Reading, Writing and 3rd Party Intervention

As a reader, I subscribe to the precept “personal use is fair use” - that I’m free to slice and dice content for my personal use once it has been legally obtained.

As a blog author, I accept that act of distributing my words via RSS entails the loss of control over how those words are presented. But the words remain mine and should always be presented with proper context and attribution - a link that attributes the words back to the original source and context that makes authorship clear without following the link.

Now, Google Autolink raises the possibility that my two personas may be in conflict. So I fired up a windows box and took autolink out for a test drive.

And I have to say that I’m conflicted. As an author, I find it offensive for a 3rd party to insert links into my content. But as a reader, I found the link between address and map convenient. And I suspect that I would like the link between books and amazon.com listings as well.
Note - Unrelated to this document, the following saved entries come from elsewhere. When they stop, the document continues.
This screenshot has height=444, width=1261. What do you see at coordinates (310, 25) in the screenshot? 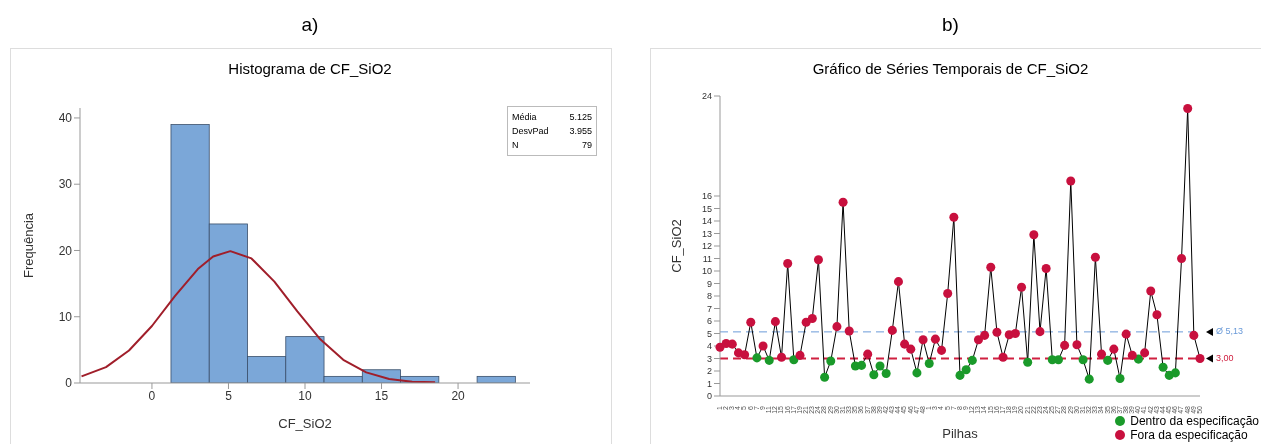
I see `text: a)` at bounding box center [310, 25].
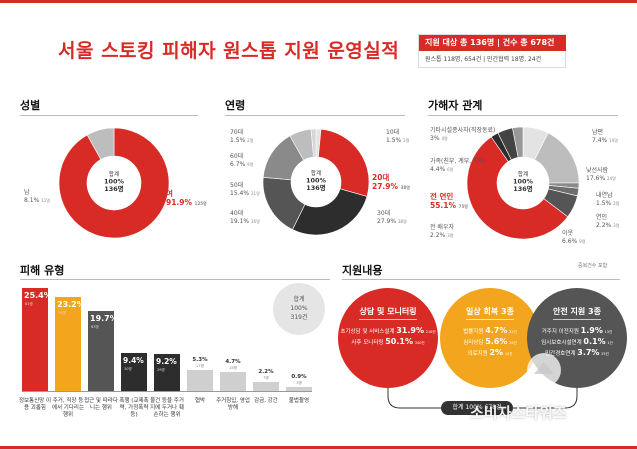  Describe the element at coordinates (299, 384) in the screenshot. I see `bar-count-label: 3명` at that location.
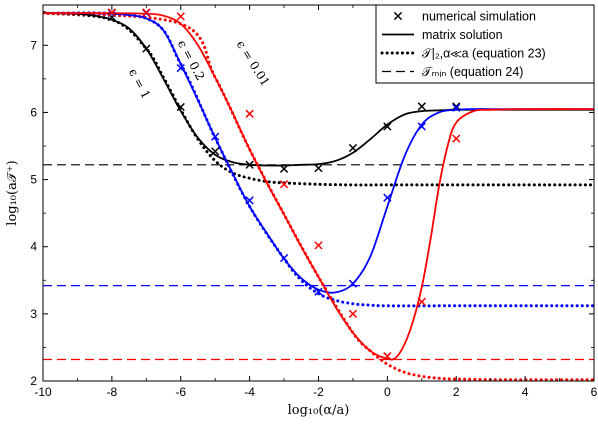 This screenshot has height=427, width=598. Describe the element at coordinates (43, 392) in the screenshot. I see `x-tick-label: -10` at that location.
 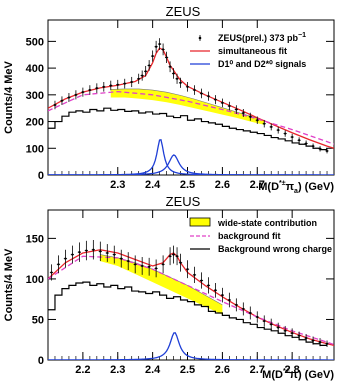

Scoble sees this as the start of a slippery slope. I rarely find slippery slope arguments persuasive - they always seem to require that I sacrifice an immediate good to preclude a hypothetical bad. I’d much rather adjudicate the brink step by step. And right now, here’s where I draw the line:

  1. Automatic Autolink is several steps too far. Don’t go there.
  2. Undo should be more prominent. Find the link may be more useful, but undo autolinks is more important.
  3. Style the autolinks. There should never be any ambiguity between the original content and the added autolinks.